[GIVEN REQUEST] Reformat the rows below as a numbered list, one line per item, and leave out the blank lines.

[DATA ENTRIES]
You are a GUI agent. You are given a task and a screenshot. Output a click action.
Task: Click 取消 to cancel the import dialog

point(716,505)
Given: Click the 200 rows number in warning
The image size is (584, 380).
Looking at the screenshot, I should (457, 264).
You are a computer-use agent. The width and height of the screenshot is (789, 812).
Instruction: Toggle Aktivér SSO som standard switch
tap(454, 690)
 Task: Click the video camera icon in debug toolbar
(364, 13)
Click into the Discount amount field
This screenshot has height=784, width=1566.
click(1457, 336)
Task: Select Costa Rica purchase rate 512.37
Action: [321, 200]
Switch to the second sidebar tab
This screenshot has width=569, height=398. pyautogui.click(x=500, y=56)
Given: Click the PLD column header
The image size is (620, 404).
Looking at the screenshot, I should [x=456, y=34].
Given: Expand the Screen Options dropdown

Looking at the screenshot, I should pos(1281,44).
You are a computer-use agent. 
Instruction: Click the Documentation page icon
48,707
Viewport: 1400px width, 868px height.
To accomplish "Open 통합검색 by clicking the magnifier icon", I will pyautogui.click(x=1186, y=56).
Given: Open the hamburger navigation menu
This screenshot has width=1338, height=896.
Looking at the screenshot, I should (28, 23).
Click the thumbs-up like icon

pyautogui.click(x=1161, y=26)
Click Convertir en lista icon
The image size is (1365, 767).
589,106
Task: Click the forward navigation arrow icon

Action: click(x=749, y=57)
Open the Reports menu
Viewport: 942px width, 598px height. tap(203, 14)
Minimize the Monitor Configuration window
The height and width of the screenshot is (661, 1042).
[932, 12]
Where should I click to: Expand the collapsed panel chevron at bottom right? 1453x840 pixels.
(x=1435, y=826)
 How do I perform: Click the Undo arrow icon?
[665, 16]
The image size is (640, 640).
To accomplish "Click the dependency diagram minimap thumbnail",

[RESPONSE TO THE EXERCISE]
1. You are a GUI agent. You are given a task and a screenshot. Output a click action.
2. Task: Click 取消 to cancel the import dialog
3. point(716,505)
4. Given: Click the 200 rows number in warning
5. The image size is (584, 380).
6. Looking at the screenshot, I should (457, 264).
7. You are a computer-use agent. The width and height of the screenshot is (789, 812).
8. Instruction: Toggle Aktivér SSO som standard switch
9. tap(454, 690)
10.  Task: Click the video camera icon in debug toolbar
11. (364, 13)
12. Click into the Discount amount field
13. This screenshot has height=784, width=1566.
14. click(1457, 336)
15. Task: Select Costa Rica purchase rate 512.37
16. Action: [321, 200]
17. Switch to the second sidebar tab
18. This screenshot has width=569, height=398. pyautogui.click(x=500, y=56)
19. Given: Click the PLD column header
20. The image size is (620, 404).
21. Looking at the screenshot, I should [x=456, y=34].
22. Given: Expand the Screen Options dropdown
23. Looking at the screenshot, I should pos(1281,44).
24. You are a computer-use agent. 
25. Instruction: Click the Documentation page icon
26. 48,707
27. Viewport: 1400px width, 868px height.
28. To accomplish "Open 통합검색 by clicking the magnifier icon", I will pyautogui.click(x=1186, y=56).
29. Given: Open the hamburger navigation menu
30. This screenshot has width=1338, height=896.
31. Looking at the screenshot, I should (28, 23).
32. Click the thumbs-up like icon
33. pyautogui.click(x=1161, y=26)
34. Click Convertir en lista icon
35. The image size is (1365, 767).
36. 589,106
37. Task: Click the forward navigation arrow icon
38. Action: click(x=749, y=57)
39. Open the Reports menu
40. Viewport: 942px width, 598px height. tap(203, 14)
41. Minimize the Monitor Configuration window
42. The height and width of the screenshot is (661, 1042).
43. [932, 12]
44. Where should I click to: Expand the collapsed panel chevron at bottom right? 1453x840 pixels.
45. (x=1435, y=826)
46.  How do I perform: Click the Undo arrow icon?
47. [665, 16]
48. The image size is (640, 640).
49. To accomplish "Click the dependency diagram minimap thumbnail",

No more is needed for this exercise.